Kansas City Federal Reserve Bank president Thomas Hoenig made his strongest statement yet today on the way the Federal Open Market Committee is handling interest rates. Hoenig, who has a vote in the FOMC this year, has dissented on language in the past several FOMC statements that sent a signal that the federal funds rate would be kept low for an extended period of time. Hoenig after the past few FOMC meetings has said he thinks a change would be best made in the near-term.
But today, his message sharpened, saying:
"The time is right to put the market on notice that it must again manage its risk, be accountable for its actions, and cease its reliance on assurances that the Federal Reserve, not they, will manage the risks they must deal with in a market economy.
[...] I am confident that holding rates down at artificially low levels over extended periods encourages bubbles, because it encourages debt over equity and consumption over savings... While we may not know where the bubble will emerge, these conditions left unchanged will invite a credit boom and, inevitably, a bust."
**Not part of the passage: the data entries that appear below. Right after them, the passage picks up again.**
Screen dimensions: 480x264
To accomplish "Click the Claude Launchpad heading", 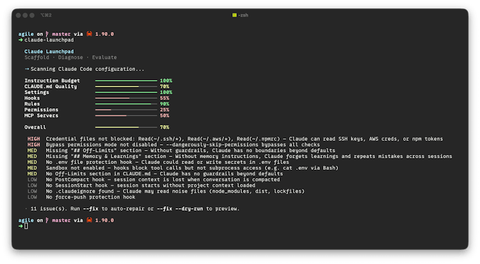I will (x=50, y=51).
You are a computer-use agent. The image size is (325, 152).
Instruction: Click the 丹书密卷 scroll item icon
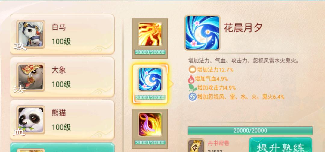pyautogui.click(x=196, y=146)
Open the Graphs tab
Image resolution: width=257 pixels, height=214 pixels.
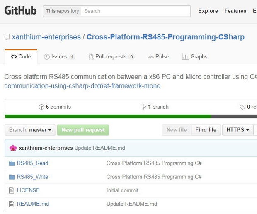(194, 57)
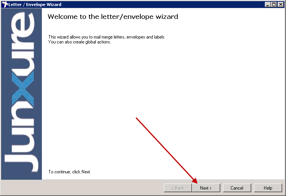Close the wizard with the X button

coord(280,5)
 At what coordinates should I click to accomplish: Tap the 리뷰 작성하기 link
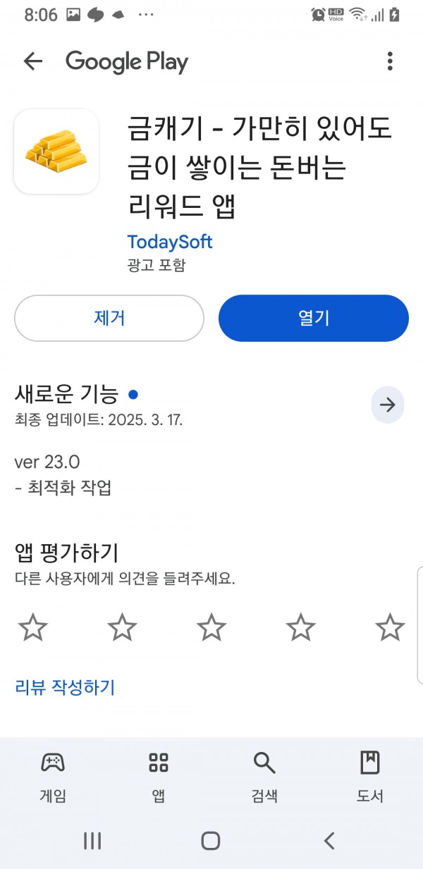click(x=65, y=687)
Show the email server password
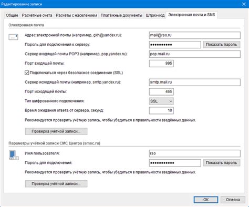The height and width of the screenshot is (207, 249). [221, 45]
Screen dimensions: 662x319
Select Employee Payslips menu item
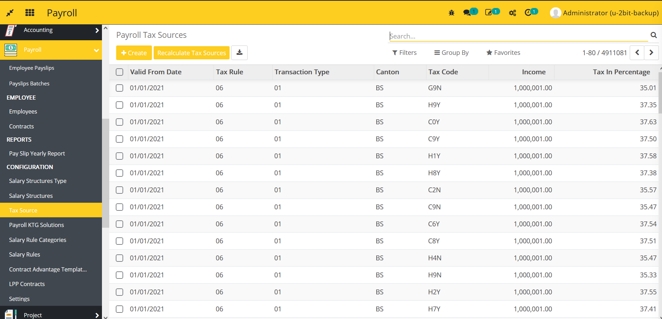coord(32,68)
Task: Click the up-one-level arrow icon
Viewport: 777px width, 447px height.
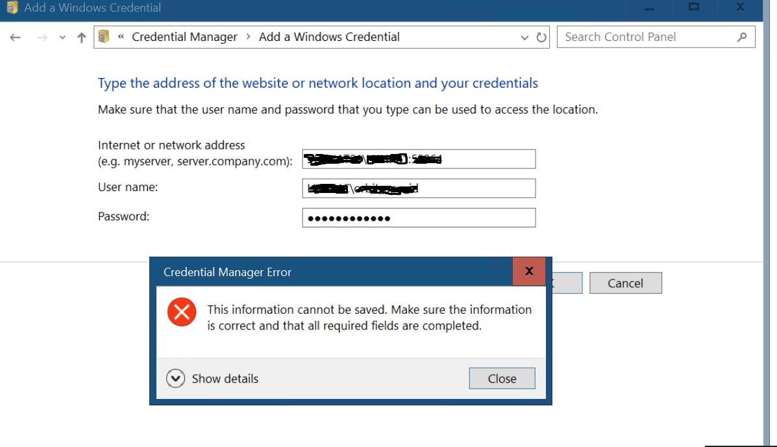Action: [80, 37]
Thank you Mr. Hoenig. According to CNBC he even said that he'd recommend the fed funds rate get bumped up to 1 percent. Not the most aggressive of moves, but then again the FOMC shocking the market wouldn't be the most helpful thing for the economy.
It should also be noted that an exit policy for the Fed doesn't just include moving the federal funds rate, but that the massively bloated Fed portfolio will need to shrink as well.